Con la última resolución expedida por el Ministerio de Transporte, el Gobierno del presidente Gustavo Petro le cumplió a la gente de Puerto Colombia y garantizó que hasta octubre (prorrogable hasta fin de año) no serán cobradas las categorías C1 y C2 en la caseta de control conocida como el Peaje Papiros. Es decir, los carros particulares, de los porteños y los atlanticenses no tendrán que pagar nada en un peaje que divide groseramente el área metropolitana de Barranquilla. 

Esta es una gran victoria que hay que celebrar y cuyo principal promotor ha sido la movilización ciudadana. Hay que reconocerlo, la gente de Puerto Colombia dio un ejemplo de organización social, de presión ciudadana pacífica, de argumentación técnica y sobre todo de articulación y tolerancia porque gracias a ella se logró poner de acuerdo a todos los sectores sociales y políticos del departamento para perseguir el mismo fin. 

Nunca antes toda la dirigencia política, desde concejales, diputados y congresistas, pasando por la Alcaldía y la Gobernación, los órganos de control como la Defensoría del Pueblo y la Procuraduría, y terminando con la suma de la academia, representada por la Universidad del Atlántico y la Universidad Autónoma del Caribe, habían trabajado juntos de esta manera.

 Peaje Papiros

Entre tantos actores también hay que hacer un reconocimiento especial al Gobierno Nacional, porque si hay algo cierto es que este problema no es nuevo, es una lucha que se ha librado por casi 30 años y siempre había encontrado oídos sordos. Esta vez fue la excepción, el gobierno del Cambio sí escuchó y eso hay que valorarlo. 

En una carta que dirigimos al presidente Petro en donde le pedíamos intervenir en este tema, afirmamos: “Papiros es el símbolo de la desidia de los pasados gobiernos que históricamente han ignorado el clamor de la comunidad, la cual se siente asfixiada por el cobro de un peaje que deben pagar para llevar a sus hijos al colegio, trasladarse a sus lugares de trabajo, acudir a los hospitales de la zona e incluso llorar a sus muertos, pues en esta vía quedan colegios, universidades, hospitales y cementerios”. Hoy podemos afirmar que Papiros se convirtió en el símbolo de lo que es posible lograr cuando un gobierno es capaz de escuchar a la ciudadanía. 

Sin embargo, este es un paso muy importante pero no es una victoria definitiva. Los problemas de Papiros no se circunscriben a su cobro para los carros particulares. Este es un sector que tiene graves problemas de movilidad y de seguridad vial, donde han muerto varias personas a causa, entre otras cosas, de la falta de iluminación de la vía, y de una báscula que tiene característica técnicamente deficientes. Este fin de semana, por no ir más lejos, hubo un nuevo accidente.

Peaje Papiros

Además, al reactivar el cobro al sector transportador deja la tarea pendiente de encontrar una solución integral, pues ellos también sufren un doble cobro al pasar, en menos de 8 kilómetros, también por el Peaje de Puerto Colombia.

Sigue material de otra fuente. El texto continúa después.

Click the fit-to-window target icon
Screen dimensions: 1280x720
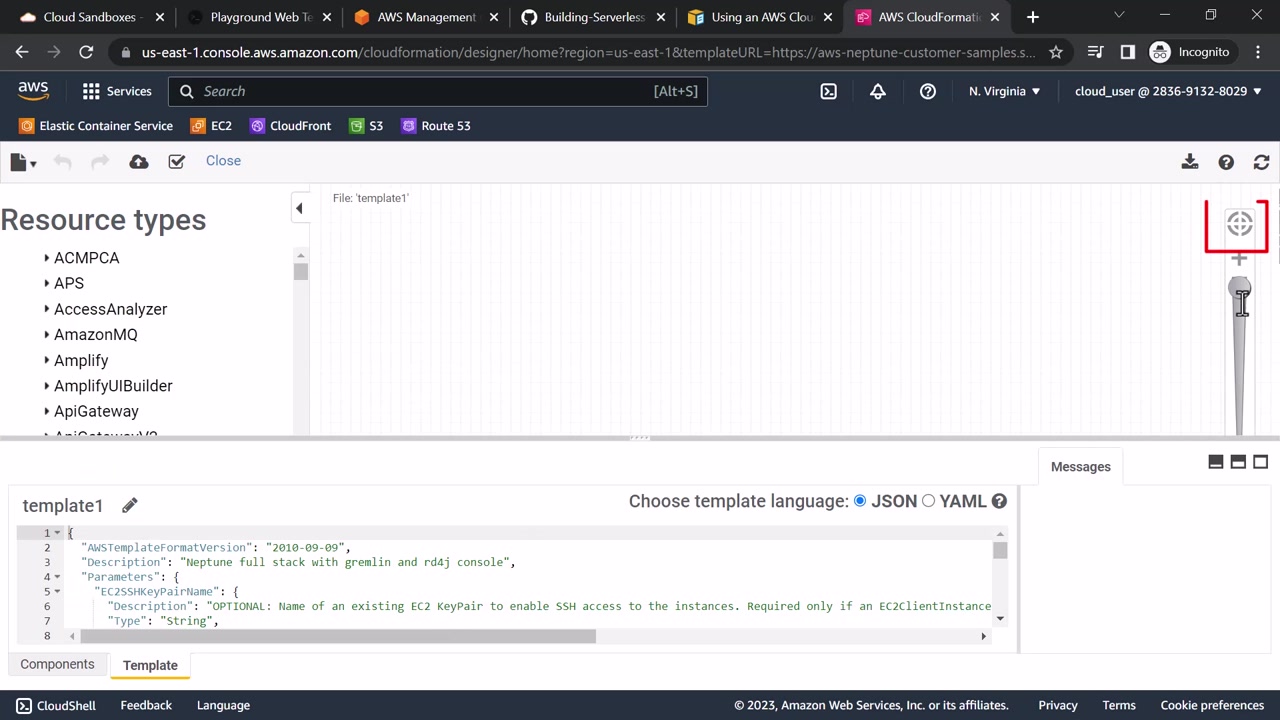coord(1239,224)
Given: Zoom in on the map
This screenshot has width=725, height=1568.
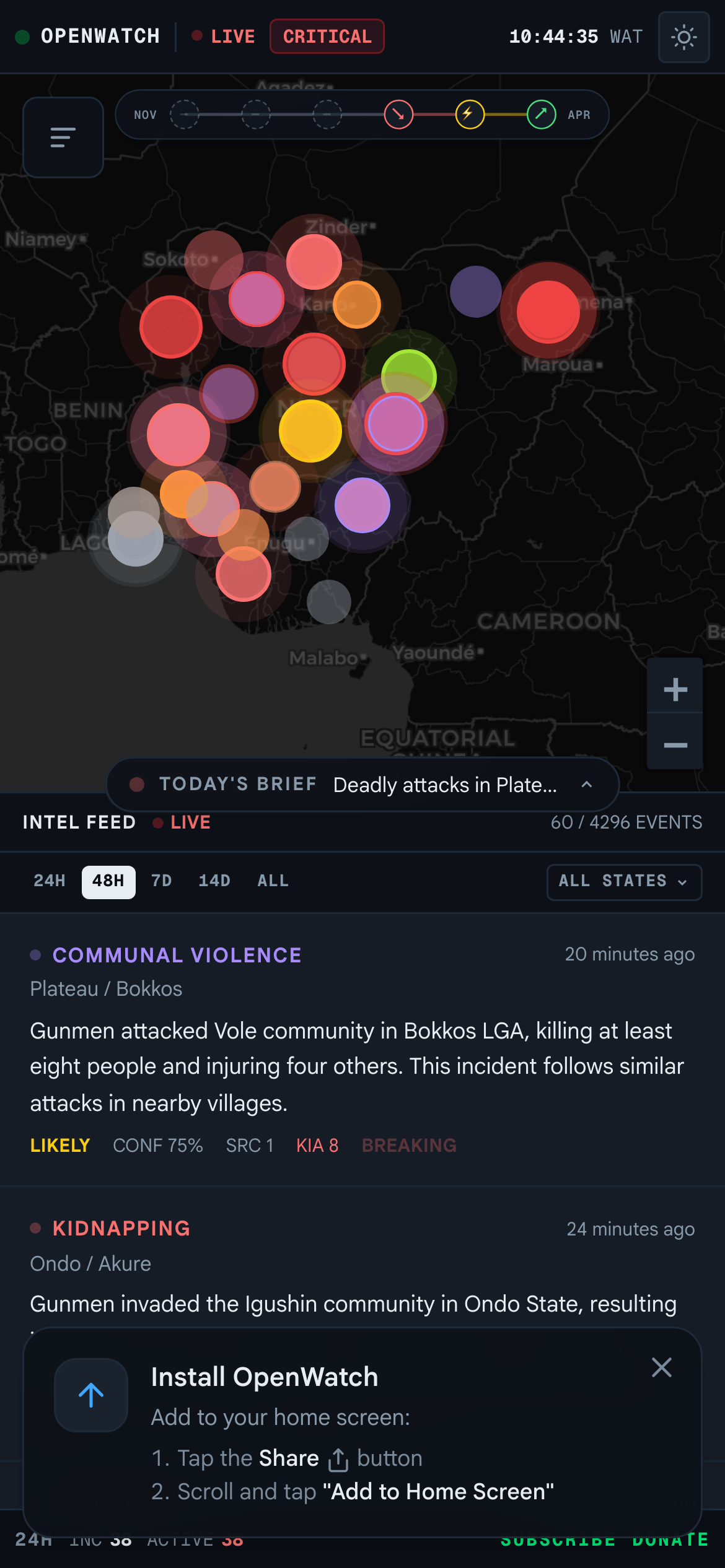Looking at the screenshot, I should pyautogui.click(x=675, y=689).
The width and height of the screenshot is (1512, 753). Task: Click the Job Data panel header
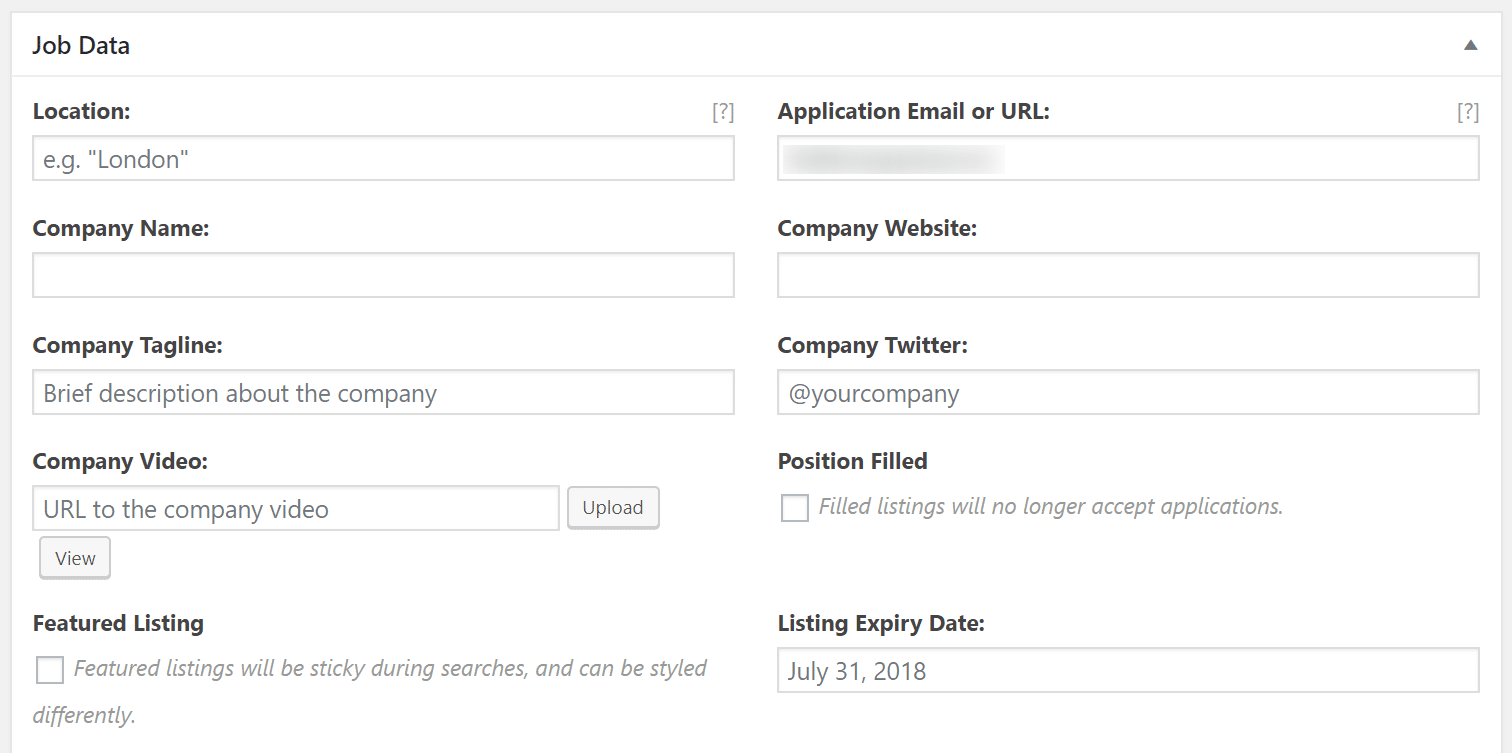pyautogui.click(x=81, y=45)

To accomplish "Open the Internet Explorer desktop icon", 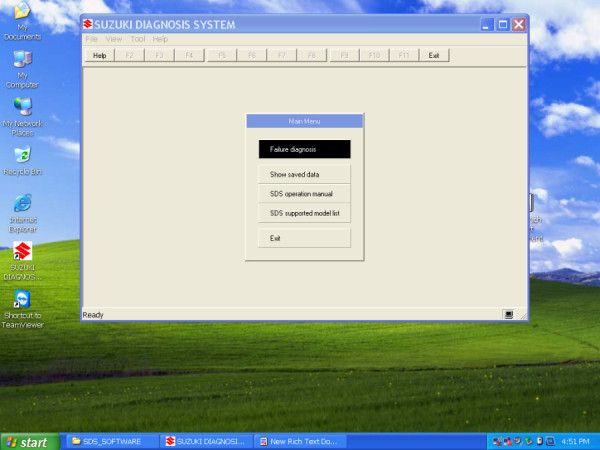I will 22,202.
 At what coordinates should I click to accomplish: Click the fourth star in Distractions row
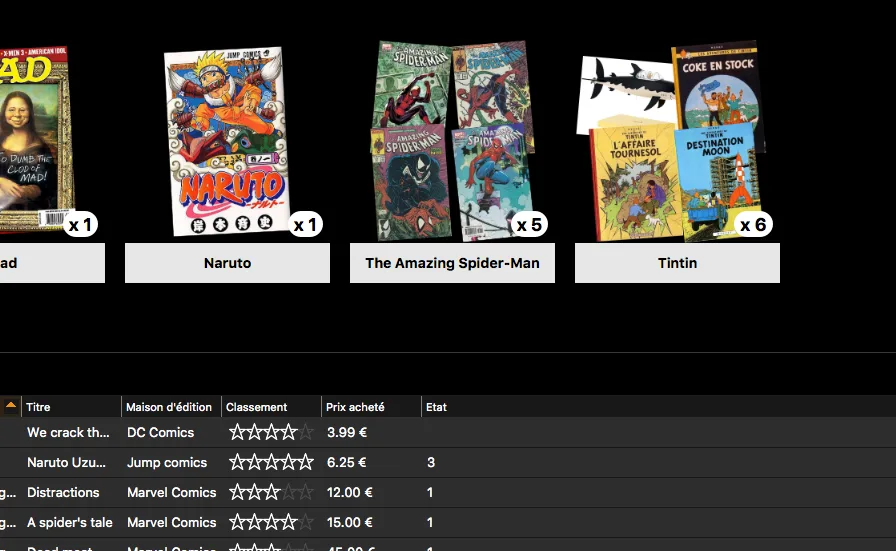click(x=289, y=493)
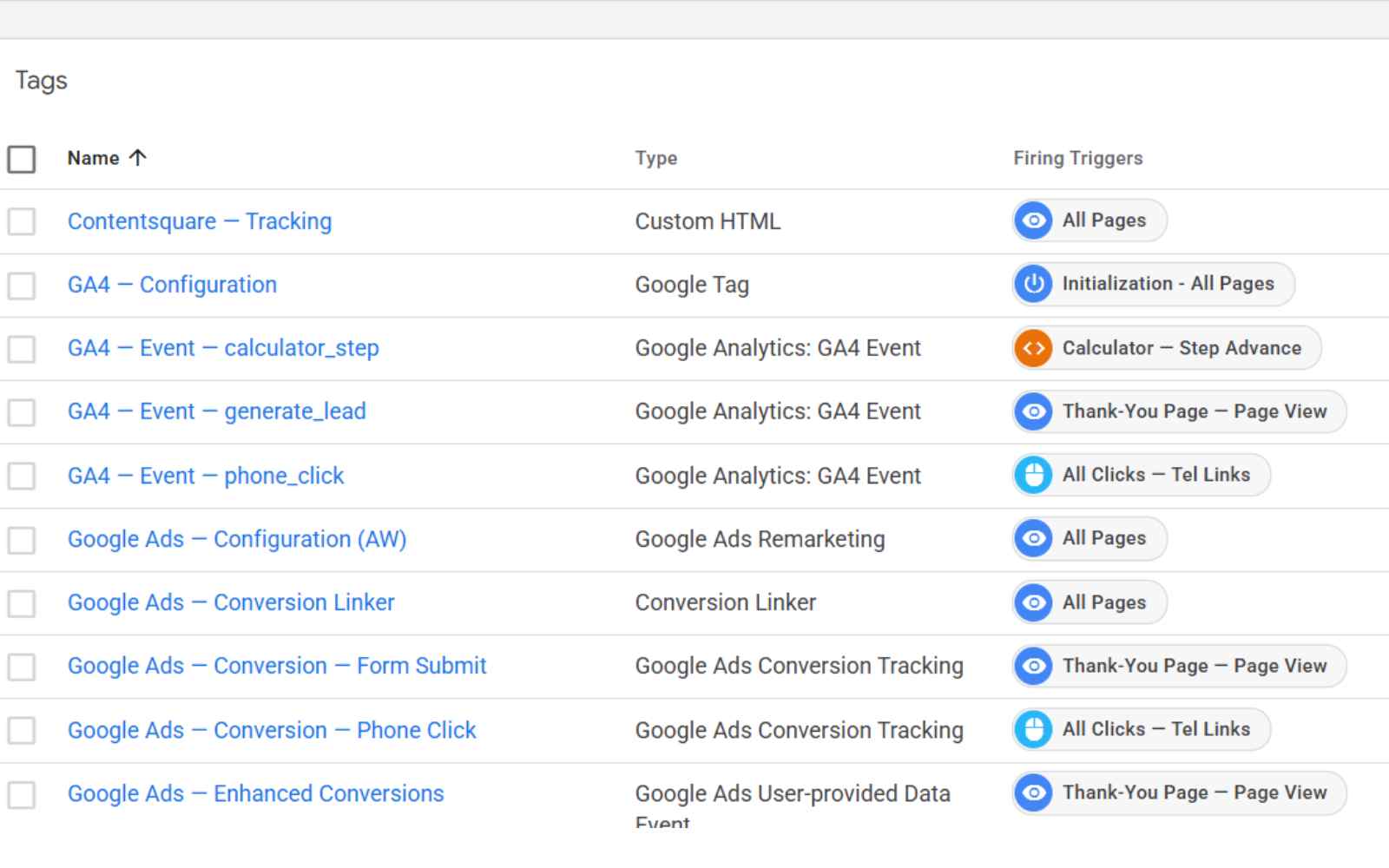Click the mouse icon on Phone Click conversion trigger

(x=1033, y=729)
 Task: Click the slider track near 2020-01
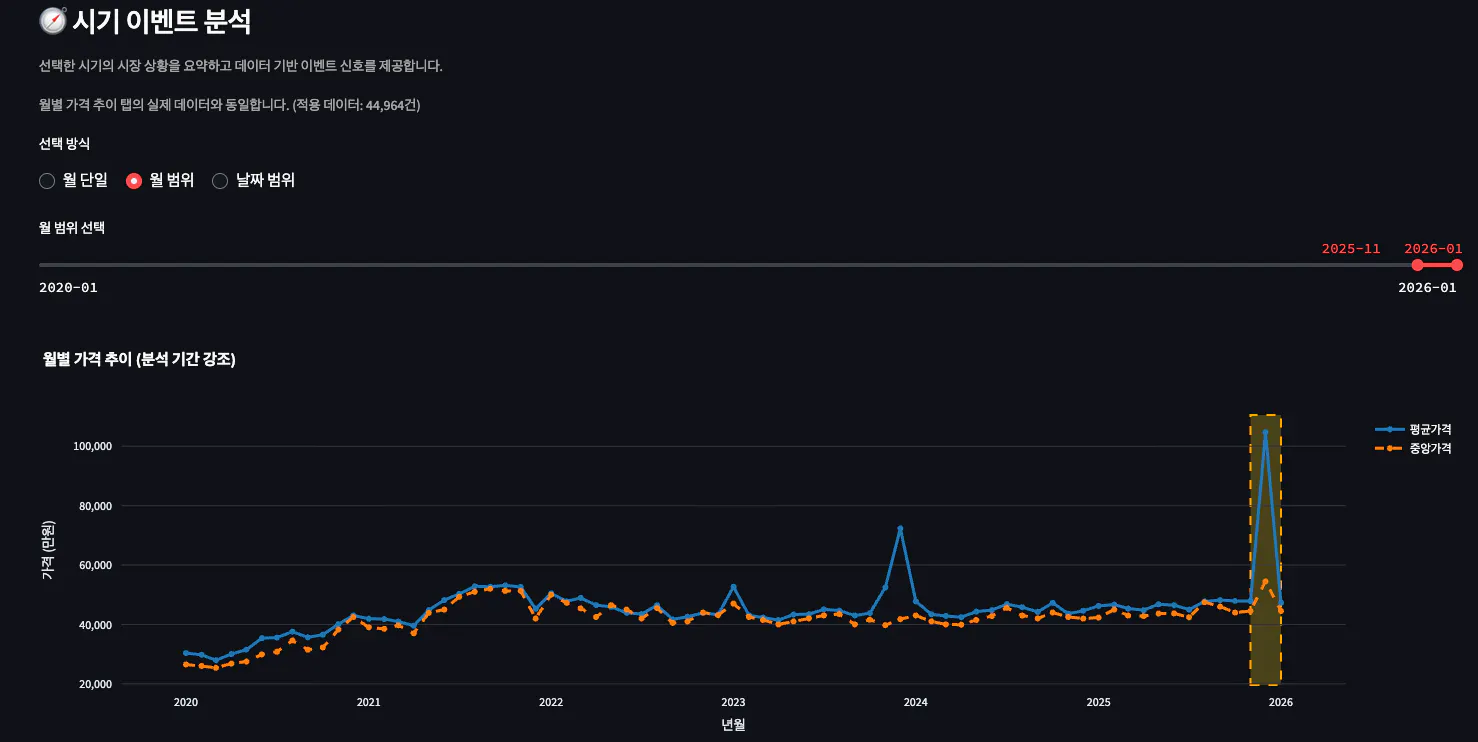(x=60, y=265)
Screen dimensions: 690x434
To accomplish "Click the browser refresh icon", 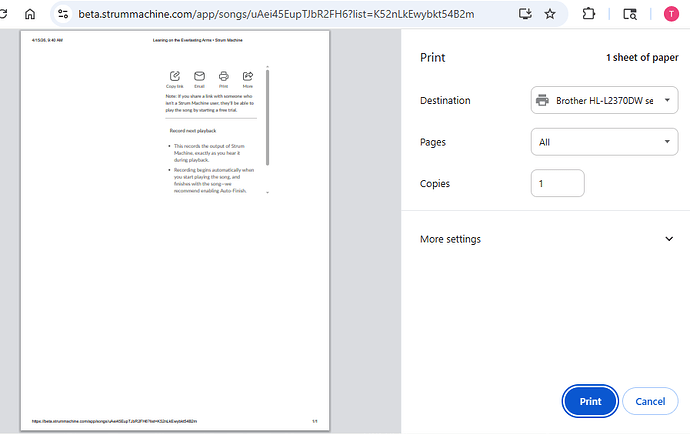I will pos(5,15).
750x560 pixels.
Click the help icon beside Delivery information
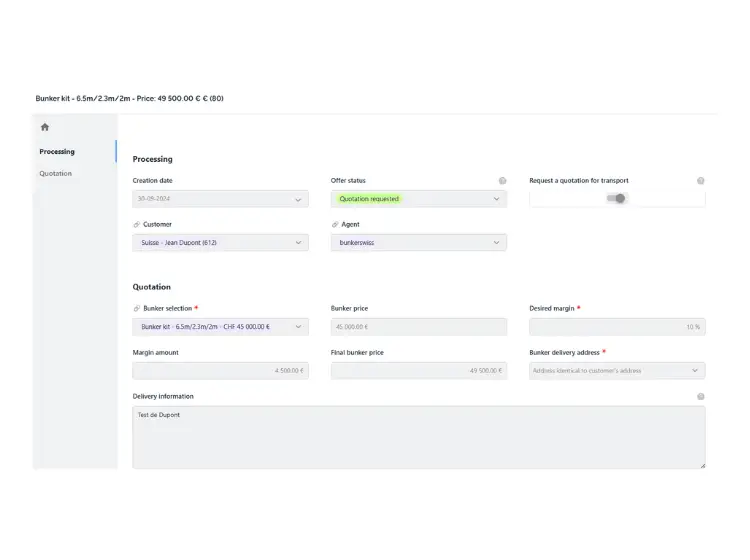click(x=700, y=397)
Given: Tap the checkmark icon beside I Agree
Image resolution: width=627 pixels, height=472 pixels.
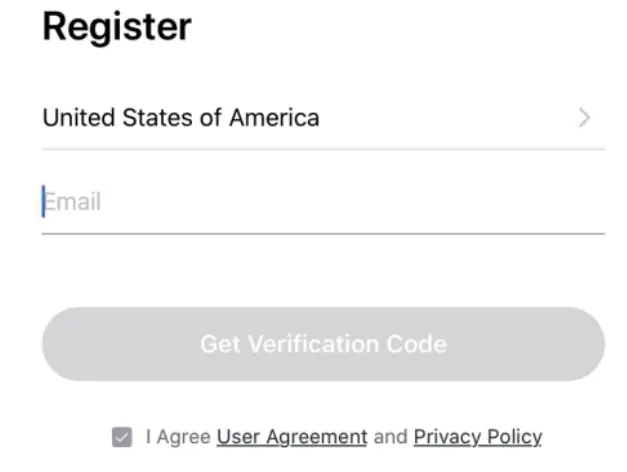Looking at the screenshot, I should (122, 437).
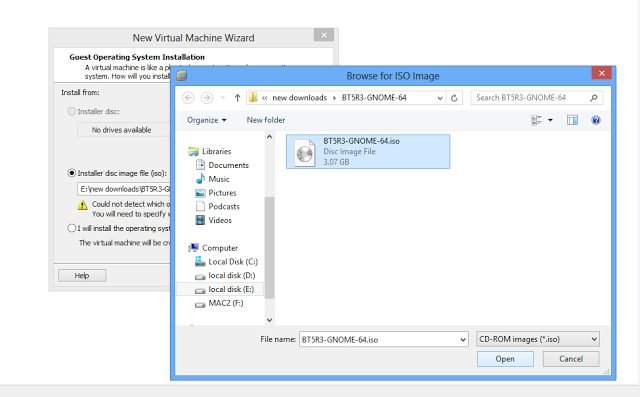This screenshot has height=397, width=640.
Task: Click the Cancel button
Action: tap(571, 359)
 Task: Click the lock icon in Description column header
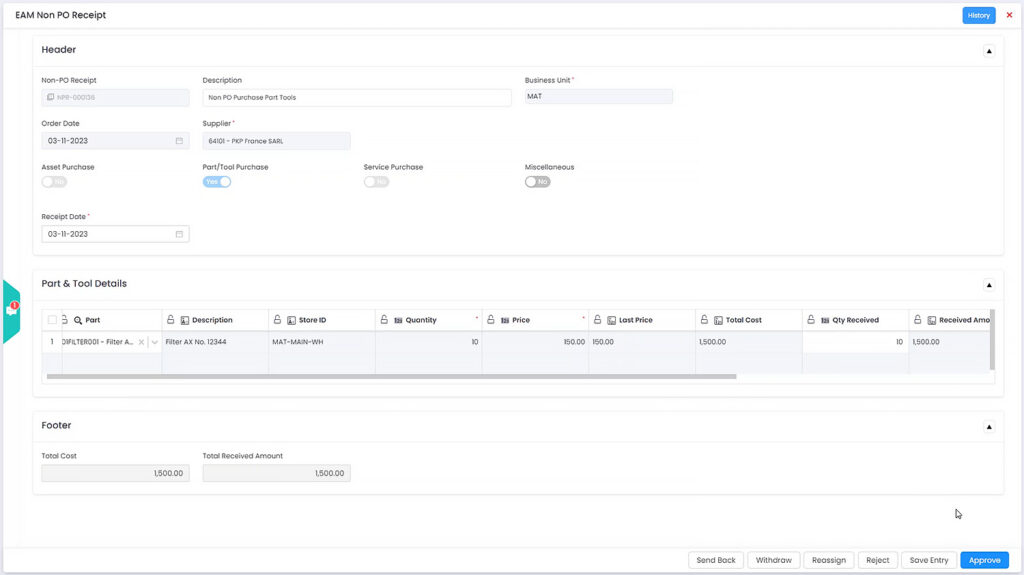171,320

Por eso la petición del desmonte definitivo de Papiros se mantiene y es necesario continuar las gestiones para alcanzar este fin. 

En principio serán cuatro meses de no cobro para categorías C1 y C2, con la posibilidad de extenderlo hasta 6 meses, es decir, hasta que finalice el año. En ese momento ya habrá dejado de regir el decreto 0050 de 2023, que congela las tarifas de los peajes en toda Colombia, y las universidades habrían entregado sus conclusiones técnicas, jurídicas y financieras para justificar la redistribución de las tarifas entre los peajes de la Vía al Mar, lo que haría innecesario la existencia de la caseta. Estamos muy cerca de lograrlo.